Line 154: “No MPL mutations” presumably means the two that you tested for. Is it possible that there could be others? Are any other mutations known from the literature? If there are, you should at least note that you did not test for these for clarity.
Line 163: If this result is not statistically significant, then it should not be reported.
Line 56-64 (second block of numbering): It’s not clear how the two parts of this paragraph relate.
Line 94 (second block of numbering): Please explain why you see the discrepancy between this study and other studies.
Author Response
Please see the attachment.
Author Response File: Author Response.docx
Reviewer 3 Report
Authors reported a cohort of 159 Malaysian patients affected by myeloproliferative neoplasm (MPN) and investigated the occurrence of JAK2V617F, CALR, and MPL gene mutations correlating genetics findings with clinical and hematologic characteristics.
The incidence of triple negative MPN is high as compared to literature data, this could indicate two possible explanations: 1) molecular methods used for identifying gene mutations were not satisfying 2) WHO criteria employed for diagnosis were not correctly applied.

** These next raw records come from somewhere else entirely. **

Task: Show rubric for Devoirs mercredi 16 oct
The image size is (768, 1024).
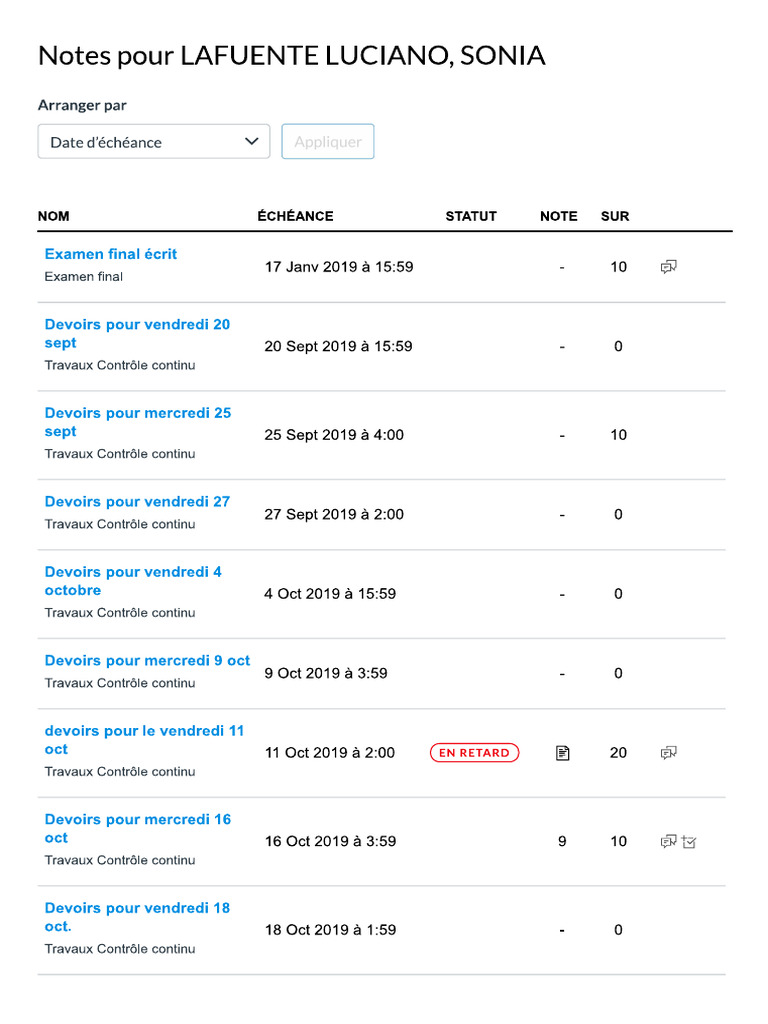Action: [689, 842]
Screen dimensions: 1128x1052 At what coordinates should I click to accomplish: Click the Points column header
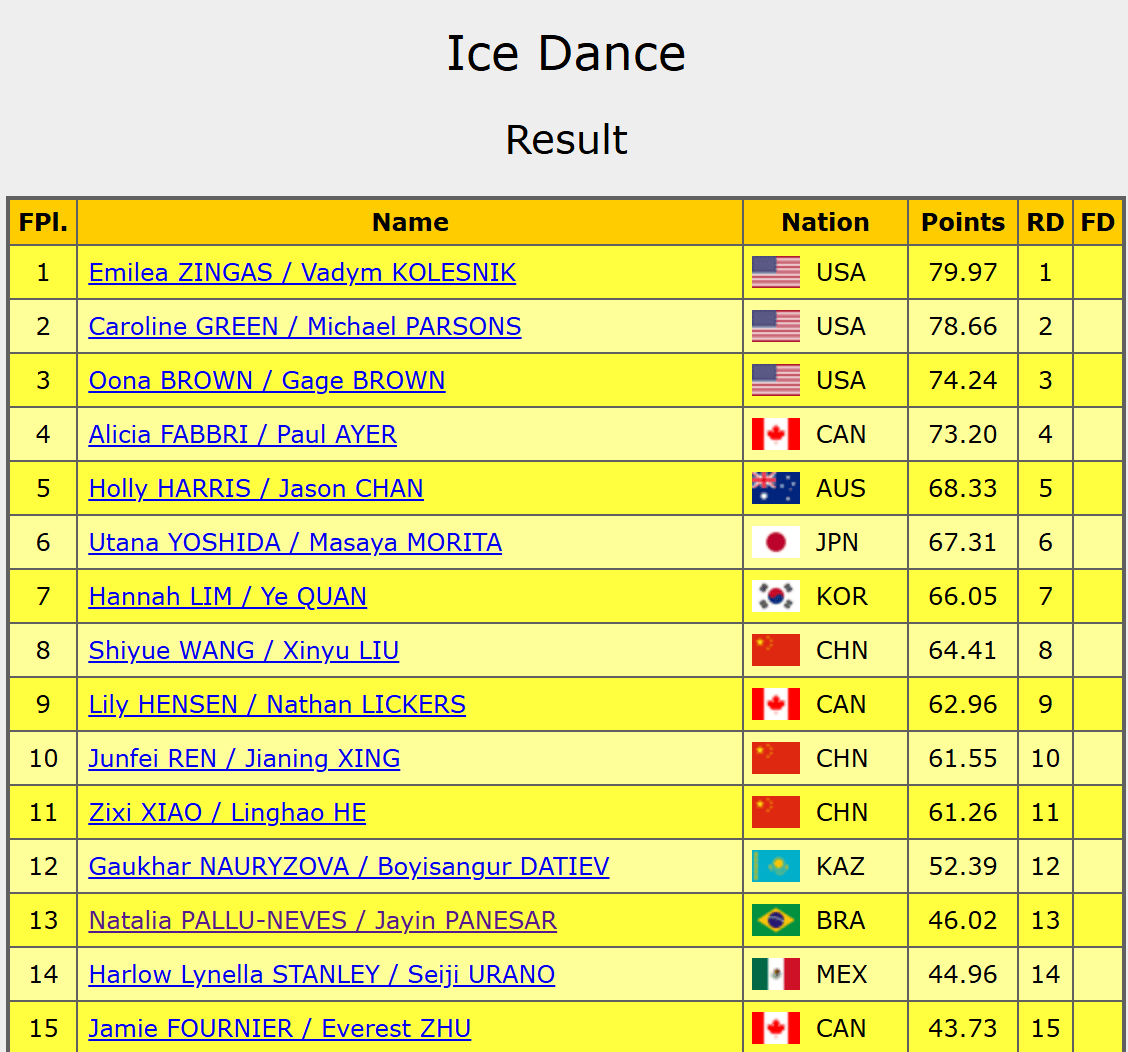click(963, 222)
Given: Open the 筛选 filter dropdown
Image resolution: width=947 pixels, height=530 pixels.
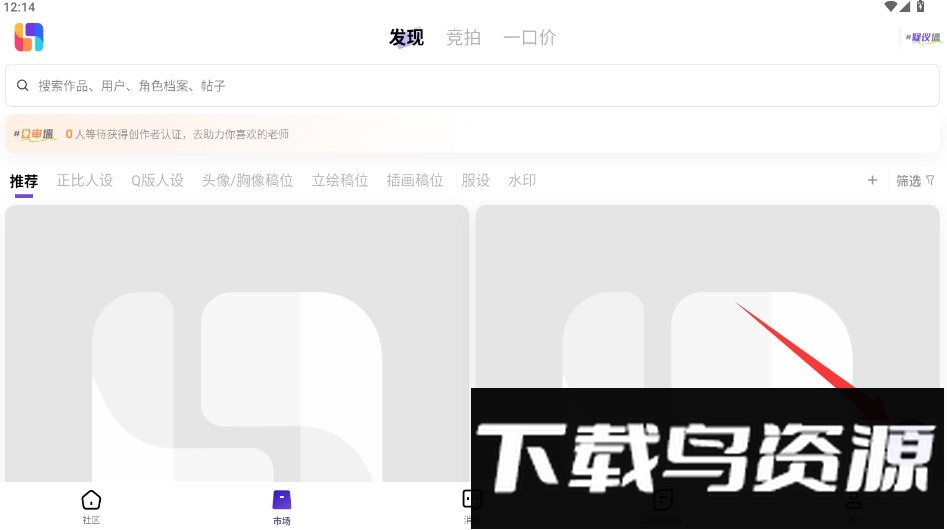Looking at the screenshot, I should pyautogui.click(x=915, y=181).

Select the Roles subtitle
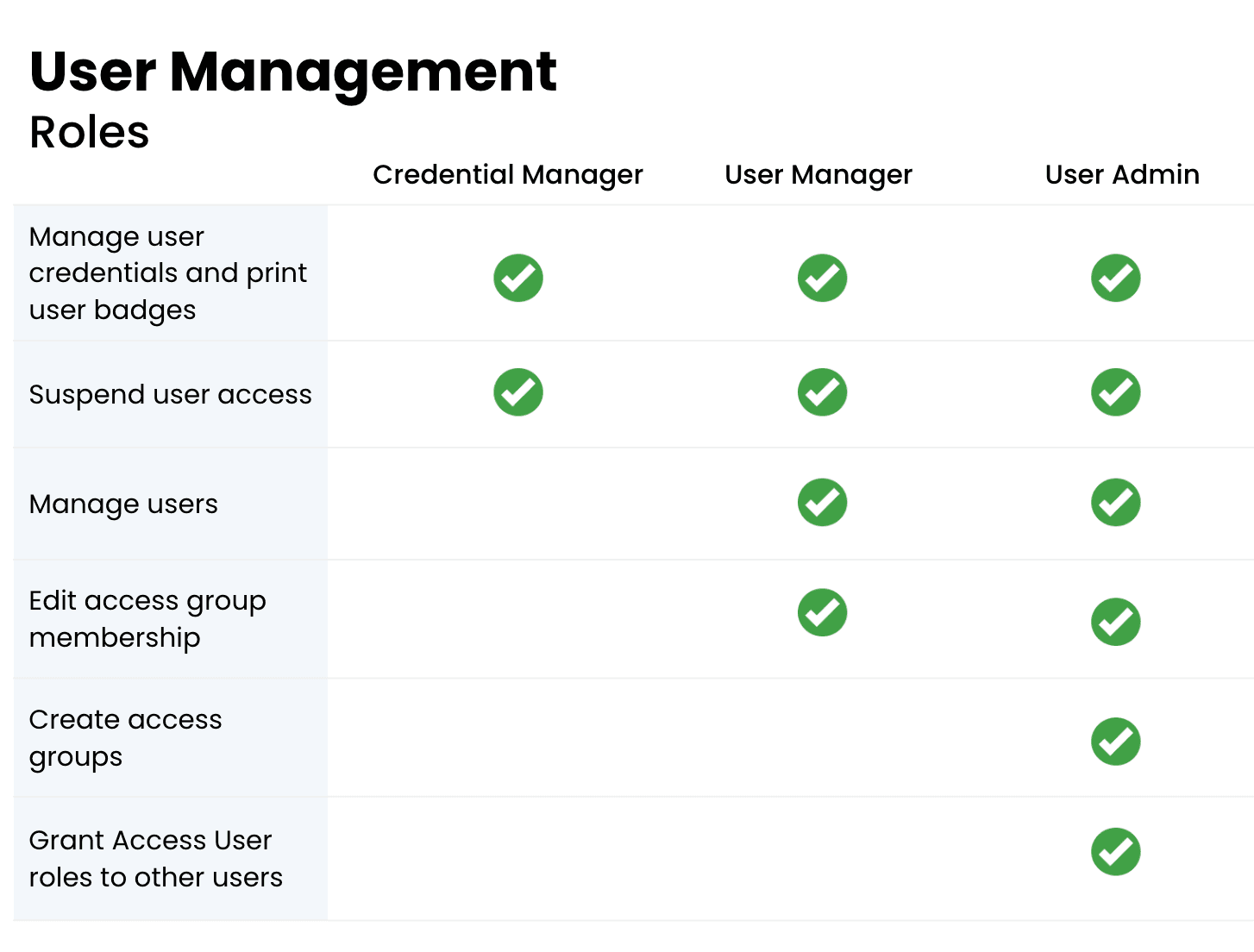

The study is to be appreciated as it underlines the importance of genetic tests worldwide for NPM diagnosis, however the molecular methods used for the analysis are not fully satisfactory. In details:
- Nowadays, the analysis of JAK2 V617F mutations is mainly carried out by molecular quantitative methods (real-time PCR or digital PCR) given the important prognostic significance attributed to the mutation allelic burden;
- The method used for revealing CALR type 1 mutation cannot be properly defined ASO-PCR as it is based on the use of primers that bind wild type regions upstream and downstream of the 52 bp deletion;
- the electrophoretic pattern related to CALR type 2 mutation is not convincing (figure 2B, lane 9, ctr type 2) as in addition to the wild type allele, a smaller fragment is observed, similar to the type 1 mutation and not a larger fragment as expected following an insertion (type 2 mutation). This anomalous pattern could explain why CALR type 2 mutation is observed at a lower frequency in the analysed patients. The authors should provide a compelling explanation for the assay used to identify CALR type 2 mutation.
Author Response
Please see the attachment.
Author Response File: Author Response.docx
Round 2
Reviewer 1 Report
1) For line 167 on page 2 and line 41 on page 10, if the concept of triple-negative is not applied to PV, the frequency is not 20.8%.
2) For the p-values in Tables 3 and 4, the authors should clearly state the test method from which the p-values are derived.
Author Response
"Please see the attachment."
Author Response File: Author Response.docx
Reviewer 3 Report
All points have been sufficiently addressed
Author Response
Thank you for your reviews and comments.